◆ Task to carry out:
From the line with "You are a GUI" through the last line of the records below, both ends included, transcribe only those lines, exactly, and omit the pictures.

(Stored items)

---

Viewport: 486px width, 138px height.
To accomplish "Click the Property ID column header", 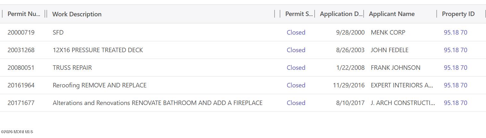I will (458, 14).
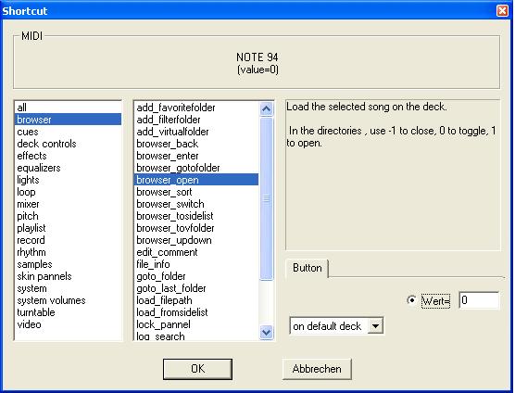Open the 'on default deck' dropdown
This screenshot has height=393, width=515.
(x=375, y=326)
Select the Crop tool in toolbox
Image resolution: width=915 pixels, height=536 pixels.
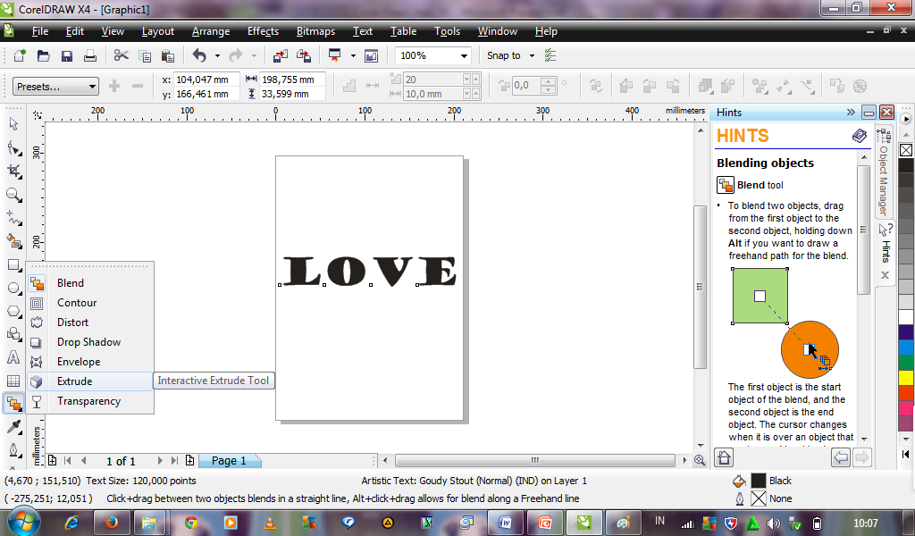point(13,171)
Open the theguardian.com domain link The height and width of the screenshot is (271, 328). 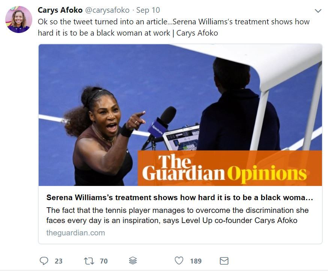tap(75, 232)
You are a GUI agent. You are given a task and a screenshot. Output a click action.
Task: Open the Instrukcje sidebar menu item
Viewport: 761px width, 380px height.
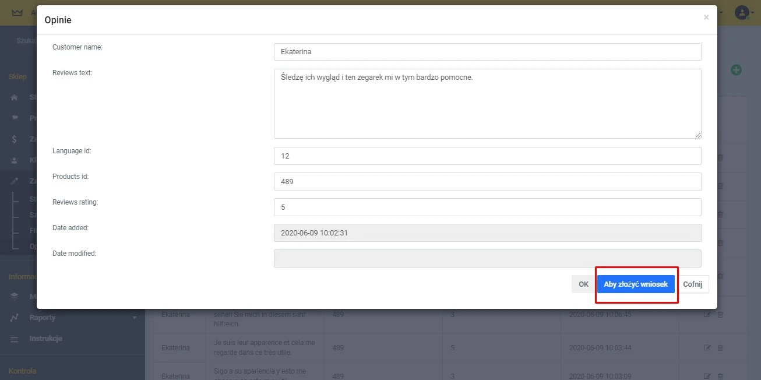(45, 339)
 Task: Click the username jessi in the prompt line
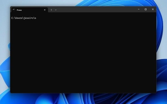click(27, 18)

---

◆ Output below:
You are a GUI agent. You are given a task and a screenshot. Output a click action.
Task: Open the Instrukcje sidebar menu item
Viewport: 761px width, 380px height.
(45, 339)
 Task: Click the username jessi in the prompt line
click(27, 18)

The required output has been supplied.